▶ DIRECTIONS: Your answer should be every line of the records that contains the word "Land".

▶ STORED DATA:
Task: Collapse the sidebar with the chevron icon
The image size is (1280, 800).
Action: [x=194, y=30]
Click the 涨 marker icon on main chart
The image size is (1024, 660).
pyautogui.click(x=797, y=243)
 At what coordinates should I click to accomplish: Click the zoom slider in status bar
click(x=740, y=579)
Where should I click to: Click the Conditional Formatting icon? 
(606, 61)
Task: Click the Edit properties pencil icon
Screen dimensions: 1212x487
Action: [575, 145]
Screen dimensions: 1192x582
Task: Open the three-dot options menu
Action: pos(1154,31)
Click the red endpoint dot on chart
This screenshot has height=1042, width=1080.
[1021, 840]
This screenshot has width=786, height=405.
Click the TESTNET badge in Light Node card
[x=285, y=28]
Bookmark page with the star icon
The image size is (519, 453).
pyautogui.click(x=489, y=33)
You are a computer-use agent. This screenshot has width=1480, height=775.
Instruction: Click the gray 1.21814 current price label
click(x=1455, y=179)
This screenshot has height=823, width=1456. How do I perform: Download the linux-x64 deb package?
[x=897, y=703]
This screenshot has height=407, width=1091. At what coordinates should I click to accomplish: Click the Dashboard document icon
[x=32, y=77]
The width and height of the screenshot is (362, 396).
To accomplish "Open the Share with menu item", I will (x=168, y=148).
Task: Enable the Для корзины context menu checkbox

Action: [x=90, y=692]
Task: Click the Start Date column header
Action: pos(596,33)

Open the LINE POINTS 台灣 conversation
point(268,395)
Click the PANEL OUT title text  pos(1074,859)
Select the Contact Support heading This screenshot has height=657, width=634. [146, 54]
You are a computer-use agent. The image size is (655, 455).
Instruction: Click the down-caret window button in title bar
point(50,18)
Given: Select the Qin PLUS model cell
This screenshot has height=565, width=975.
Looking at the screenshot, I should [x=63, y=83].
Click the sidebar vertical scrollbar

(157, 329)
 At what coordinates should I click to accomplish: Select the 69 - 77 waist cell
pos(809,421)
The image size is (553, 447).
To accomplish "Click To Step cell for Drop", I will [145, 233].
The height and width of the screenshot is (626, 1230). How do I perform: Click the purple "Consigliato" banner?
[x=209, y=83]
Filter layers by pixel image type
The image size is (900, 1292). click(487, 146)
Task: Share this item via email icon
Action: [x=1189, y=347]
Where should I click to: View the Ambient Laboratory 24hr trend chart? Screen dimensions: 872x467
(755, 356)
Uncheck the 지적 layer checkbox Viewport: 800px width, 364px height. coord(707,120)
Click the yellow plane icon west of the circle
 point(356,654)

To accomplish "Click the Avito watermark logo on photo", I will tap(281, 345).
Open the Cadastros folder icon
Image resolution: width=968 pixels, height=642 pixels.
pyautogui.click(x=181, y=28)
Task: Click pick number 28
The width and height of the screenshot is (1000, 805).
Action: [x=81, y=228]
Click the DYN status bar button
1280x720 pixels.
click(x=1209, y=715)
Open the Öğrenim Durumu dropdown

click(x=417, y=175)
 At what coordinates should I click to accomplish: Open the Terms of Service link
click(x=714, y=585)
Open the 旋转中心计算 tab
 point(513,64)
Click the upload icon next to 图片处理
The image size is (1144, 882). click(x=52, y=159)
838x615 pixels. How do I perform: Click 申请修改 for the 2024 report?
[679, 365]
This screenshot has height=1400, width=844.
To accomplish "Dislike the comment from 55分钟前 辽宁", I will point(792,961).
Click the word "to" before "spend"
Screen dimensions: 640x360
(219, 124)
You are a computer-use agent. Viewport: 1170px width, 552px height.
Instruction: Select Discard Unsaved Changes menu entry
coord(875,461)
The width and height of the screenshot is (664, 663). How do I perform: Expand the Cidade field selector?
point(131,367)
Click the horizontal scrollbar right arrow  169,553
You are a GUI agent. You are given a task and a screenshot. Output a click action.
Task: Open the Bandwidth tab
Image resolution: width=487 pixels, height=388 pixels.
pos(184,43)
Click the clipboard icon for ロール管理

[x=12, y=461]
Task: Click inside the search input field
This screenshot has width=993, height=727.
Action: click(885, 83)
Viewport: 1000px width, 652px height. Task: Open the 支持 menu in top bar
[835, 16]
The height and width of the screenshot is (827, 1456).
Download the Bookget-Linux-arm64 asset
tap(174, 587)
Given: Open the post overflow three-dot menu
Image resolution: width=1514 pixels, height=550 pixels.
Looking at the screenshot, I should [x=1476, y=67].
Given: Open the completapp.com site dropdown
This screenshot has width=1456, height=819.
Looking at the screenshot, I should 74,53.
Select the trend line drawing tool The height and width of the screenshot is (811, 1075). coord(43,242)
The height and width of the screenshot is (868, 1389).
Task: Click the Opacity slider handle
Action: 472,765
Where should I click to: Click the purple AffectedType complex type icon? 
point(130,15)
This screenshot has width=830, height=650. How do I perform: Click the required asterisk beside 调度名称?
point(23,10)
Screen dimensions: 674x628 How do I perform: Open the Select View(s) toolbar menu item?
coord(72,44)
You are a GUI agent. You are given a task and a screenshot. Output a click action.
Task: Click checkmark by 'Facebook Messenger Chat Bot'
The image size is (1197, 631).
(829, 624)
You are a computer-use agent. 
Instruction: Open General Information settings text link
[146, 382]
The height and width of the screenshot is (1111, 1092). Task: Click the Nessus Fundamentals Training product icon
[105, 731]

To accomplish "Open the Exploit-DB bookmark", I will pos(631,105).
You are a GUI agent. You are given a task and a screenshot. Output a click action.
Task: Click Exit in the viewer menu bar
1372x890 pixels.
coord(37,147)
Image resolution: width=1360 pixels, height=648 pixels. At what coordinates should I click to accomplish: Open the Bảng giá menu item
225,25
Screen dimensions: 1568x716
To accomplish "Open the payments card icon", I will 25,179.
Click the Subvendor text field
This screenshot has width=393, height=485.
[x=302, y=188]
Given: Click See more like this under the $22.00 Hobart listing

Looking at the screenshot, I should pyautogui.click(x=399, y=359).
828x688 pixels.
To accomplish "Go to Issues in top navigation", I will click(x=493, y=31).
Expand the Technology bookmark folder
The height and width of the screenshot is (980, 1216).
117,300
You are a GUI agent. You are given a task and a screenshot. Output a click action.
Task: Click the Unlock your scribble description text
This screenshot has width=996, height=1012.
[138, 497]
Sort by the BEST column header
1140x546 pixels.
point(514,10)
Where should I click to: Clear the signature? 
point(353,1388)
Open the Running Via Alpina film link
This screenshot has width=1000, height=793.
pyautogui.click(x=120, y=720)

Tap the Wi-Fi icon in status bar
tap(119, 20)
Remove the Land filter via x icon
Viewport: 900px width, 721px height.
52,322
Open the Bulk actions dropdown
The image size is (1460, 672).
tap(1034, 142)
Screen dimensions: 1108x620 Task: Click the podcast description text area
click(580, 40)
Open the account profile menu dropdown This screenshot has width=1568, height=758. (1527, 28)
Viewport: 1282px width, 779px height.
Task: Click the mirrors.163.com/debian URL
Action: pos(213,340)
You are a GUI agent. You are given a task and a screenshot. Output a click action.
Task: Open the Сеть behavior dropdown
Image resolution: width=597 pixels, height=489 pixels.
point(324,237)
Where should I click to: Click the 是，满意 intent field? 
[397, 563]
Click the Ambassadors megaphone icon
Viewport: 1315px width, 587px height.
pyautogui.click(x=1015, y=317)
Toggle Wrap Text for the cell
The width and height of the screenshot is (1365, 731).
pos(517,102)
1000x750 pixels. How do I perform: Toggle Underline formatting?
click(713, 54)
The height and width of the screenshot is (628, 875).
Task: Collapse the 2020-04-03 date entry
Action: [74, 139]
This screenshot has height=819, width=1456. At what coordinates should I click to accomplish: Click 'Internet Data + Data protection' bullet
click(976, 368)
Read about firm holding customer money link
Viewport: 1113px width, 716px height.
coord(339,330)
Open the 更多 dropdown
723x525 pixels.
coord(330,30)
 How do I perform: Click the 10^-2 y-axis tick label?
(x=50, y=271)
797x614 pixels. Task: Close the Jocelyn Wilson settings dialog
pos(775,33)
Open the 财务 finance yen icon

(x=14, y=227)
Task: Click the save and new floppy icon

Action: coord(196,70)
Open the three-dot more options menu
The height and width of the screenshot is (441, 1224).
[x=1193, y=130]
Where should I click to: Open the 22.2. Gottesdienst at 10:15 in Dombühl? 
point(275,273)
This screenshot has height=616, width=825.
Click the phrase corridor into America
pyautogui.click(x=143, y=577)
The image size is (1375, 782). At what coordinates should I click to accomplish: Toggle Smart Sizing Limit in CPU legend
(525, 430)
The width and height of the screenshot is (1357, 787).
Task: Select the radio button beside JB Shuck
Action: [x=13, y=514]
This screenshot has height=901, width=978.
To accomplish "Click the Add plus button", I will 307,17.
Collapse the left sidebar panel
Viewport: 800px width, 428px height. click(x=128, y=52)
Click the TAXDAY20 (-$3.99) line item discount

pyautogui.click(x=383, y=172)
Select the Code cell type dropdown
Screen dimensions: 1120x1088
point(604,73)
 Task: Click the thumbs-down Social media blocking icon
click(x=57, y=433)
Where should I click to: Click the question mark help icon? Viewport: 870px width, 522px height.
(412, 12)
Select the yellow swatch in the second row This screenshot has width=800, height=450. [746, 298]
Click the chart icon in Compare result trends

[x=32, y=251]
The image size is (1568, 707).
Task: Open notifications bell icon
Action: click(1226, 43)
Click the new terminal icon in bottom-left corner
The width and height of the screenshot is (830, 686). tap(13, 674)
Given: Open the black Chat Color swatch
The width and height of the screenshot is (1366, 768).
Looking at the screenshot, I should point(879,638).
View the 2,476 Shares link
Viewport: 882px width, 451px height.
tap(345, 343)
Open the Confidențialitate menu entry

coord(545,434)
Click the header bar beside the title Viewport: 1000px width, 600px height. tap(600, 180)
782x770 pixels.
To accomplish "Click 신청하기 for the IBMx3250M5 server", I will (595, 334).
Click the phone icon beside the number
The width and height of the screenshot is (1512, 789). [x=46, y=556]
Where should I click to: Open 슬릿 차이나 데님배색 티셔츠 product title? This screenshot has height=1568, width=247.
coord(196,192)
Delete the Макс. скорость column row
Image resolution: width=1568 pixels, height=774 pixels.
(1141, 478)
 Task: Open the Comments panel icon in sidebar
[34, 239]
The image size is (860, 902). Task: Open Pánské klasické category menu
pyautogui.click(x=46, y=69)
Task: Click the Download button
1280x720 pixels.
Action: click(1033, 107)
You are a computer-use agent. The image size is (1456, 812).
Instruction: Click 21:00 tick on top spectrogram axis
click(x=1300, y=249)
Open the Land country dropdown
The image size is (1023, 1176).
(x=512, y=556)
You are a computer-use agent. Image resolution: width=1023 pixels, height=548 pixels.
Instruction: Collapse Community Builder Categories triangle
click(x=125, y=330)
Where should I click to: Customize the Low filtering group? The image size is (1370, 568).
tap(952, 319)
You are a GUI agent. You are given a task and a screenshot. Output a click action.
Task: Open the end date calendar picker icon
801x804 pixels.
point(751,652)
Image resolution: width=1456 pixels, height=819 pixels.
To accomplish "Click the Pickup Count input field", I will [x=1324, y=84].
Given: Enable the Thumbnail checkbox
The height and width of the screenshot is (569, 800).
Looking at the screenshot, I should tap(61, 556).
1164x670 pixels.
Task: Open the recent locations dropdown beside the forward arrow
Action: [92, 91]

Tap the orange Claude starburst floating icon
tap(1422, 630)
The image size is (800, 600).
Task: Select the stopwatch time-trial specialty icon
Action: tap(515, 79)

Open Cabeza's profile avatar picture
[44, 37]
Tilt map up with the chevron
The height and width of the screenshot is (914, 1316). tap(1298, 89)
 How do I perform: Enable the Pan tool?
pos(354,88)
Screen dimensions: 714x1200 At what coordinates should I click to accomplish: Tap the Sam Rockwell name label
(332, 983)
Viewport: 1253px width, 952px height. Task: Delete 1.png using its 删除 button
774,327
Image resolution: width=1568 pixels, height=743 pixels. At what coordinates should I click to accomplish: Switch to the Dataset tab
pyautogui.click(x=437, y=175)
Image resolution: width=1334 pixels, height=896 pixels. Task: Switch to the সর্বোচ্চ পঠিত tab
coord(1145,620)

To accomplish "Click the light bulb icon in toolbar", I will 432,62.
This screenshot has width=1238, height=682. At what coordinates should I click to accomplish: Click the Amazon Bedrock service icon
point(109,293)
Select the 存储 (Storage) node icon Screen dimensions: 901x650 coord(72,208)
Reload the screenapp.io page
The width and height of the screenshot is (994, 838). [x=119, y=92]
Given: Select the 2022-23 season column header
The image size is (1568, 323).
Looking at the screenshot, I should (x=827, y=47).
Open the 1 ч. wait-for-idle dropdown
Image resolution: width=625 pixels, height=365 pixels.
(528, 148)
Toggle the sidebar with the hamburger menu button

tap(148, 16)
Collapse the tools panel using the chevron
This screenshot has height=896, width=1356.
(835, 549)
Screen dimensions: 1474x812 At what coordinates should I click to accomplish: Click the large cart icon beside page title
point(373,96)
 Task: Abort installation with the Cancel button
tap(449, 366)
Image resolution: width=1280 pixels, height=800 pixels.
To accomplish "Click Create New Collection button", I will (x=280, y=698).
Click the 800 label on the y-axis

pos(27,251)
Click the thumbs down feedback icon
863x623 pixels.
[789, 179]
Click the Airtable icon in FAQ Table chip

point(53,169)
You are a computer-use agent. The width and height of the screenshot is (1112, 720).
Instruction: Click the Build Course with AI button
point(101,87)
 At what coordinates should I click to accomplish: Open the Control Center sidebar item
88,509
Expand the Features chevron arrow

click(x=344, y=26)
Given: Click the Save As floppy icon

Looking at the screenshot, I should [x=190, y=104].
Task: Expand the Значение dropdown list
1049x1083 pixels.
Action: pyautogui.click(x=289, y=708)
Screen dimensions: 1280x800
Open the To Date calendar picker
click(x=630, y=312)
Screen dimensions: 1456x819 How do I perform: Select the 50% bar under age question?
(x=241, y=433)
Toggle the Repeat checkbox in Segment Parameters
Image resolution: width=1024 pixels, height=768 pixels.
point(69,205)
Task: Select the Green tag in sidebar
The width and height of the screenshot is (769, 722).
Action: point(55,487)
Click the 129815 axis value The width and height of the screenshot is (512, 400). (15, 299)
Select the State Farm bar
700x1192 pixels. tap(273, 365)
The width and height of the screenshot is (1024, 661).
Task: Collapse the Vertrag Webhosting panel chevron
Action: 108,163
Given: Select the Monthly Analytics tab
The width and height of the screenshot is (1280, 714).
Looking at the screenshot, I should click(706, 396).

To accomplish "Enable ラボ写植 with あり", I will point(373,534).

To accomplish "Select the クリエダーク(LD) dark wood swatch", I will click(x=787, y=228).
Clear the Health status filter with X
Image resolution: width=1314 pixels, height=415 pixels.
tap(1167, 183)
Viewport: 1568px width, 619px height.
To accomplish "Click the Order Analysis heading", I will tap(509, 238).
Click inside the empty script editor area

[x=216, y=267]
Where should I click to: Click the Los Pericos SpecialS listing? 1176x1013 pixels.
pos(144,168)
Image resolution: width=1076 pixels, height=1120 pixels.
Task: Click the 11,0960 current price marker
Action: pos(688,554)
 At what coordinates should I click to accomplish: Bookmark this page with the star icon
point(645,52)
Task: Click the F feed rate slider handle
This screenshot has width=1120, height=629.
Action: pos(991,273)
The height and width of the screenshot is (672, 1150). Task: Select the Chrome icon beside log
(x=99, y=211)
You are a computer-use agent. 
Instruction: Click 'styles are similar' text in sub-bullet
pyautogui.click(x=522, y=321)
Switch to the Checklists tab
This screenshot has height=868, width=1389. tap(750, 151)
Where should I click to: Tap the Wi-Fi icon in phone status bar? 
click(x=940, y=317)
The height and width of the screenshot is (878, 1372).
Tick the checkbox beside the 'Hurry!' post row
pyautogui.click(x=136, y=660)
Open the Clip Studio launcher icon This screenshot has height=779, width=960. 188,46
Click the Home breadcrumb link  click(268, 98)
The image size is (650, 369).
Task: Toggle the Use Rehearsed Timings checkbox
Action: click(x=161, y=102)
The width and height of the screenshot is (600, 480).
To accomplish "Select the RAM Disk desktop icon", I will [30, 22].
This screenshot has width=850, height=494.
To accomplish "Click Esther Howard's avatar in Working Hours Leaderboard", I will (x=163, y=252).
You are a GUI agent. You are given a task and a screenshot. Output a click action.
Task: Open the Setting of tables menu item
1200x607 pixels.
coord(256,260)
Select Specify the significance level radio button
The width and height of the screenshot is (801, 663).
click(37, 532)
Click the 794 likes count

▶ OUTPUT FOR THIS EXERCISE:
Remove the Land filter via x icon
Open the Land country dropdown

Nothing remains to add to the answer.